Hier unterscheidet sich das Lebenswerk von Wolfgang Lettl grundlegend. Religion und Surrealismus teilen dieselbe tiefe Sehnsucht: Sie suchen beide nach dem, was sich hinter der sichtbaren Wirklichkeit verbirgt. Doch wo andere in der Kälte des Nihilismus steckenblieben, fußte Lettls „seelische Tiefseetaucherei“ auf einem festen Fundament aus Glaube und Liebe.

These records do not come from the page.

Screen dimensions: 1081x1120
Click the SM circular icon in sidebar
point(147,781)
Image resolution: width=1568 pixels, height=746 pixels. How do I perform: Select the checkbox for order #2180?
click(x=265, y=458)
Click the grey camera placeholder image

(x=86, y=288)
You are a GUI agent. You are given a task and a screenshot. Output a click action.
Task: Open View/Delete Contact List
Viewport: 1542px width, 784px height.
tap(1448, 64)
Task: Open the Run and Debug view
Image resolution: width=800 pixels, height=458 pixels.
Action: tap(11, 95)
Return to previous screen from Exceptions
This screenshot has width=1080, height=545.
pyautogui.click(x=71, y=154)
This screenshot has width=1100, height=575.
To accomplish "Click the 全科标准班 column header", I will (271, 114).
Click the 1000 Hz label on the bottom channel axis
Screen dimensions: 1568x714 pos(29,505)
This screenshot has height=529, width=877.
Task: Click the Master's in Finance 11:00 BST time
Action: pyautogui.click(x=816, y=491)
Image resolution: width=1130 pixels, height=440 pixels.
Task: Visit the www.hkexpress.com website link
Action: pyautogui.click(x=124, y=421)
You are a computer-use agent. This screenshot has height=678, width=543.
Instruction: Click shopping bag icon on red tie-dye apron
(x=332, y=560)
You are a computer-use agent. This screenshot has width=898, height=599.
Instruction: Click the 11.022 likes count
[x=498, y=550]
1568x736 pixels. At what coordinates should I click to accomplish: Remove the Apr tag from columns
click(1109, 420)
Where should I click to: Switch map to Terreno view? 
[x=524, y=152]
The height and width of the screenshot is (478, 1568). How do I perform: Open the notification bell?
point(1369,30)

In all seinen Bildern lässt sich diese Liebe unmittelbar spüren:

  • Die reine Liebe zum Malen und zum feinen, altmeisterlichen Detail.
  • Eine tiefe, humane Liebe zu den Menschen und ihren Schwächen.
  • Eine unbändige, staunende Liebe am Leben und an der Schöpfung selbst.

So ist die Liebe das unsichtbare Band in Lettls Kunst. Es sorgt dafür, dass seine Bilder den Betrachter trotz all ihrer Rätselhaftigkeit und gesellschaftskritischen Tiefe nicht abstoßen oder verstören. Im Gegenteil: Sie strahlen eine zutiefst menschliche Empathie und Wärme aus. Genau diese emotionale Verbindung ist es, die fast alle Besucher im LETTL-Museum für surreale Kunst in Augsburg spüren und so tief im Herzen berührt.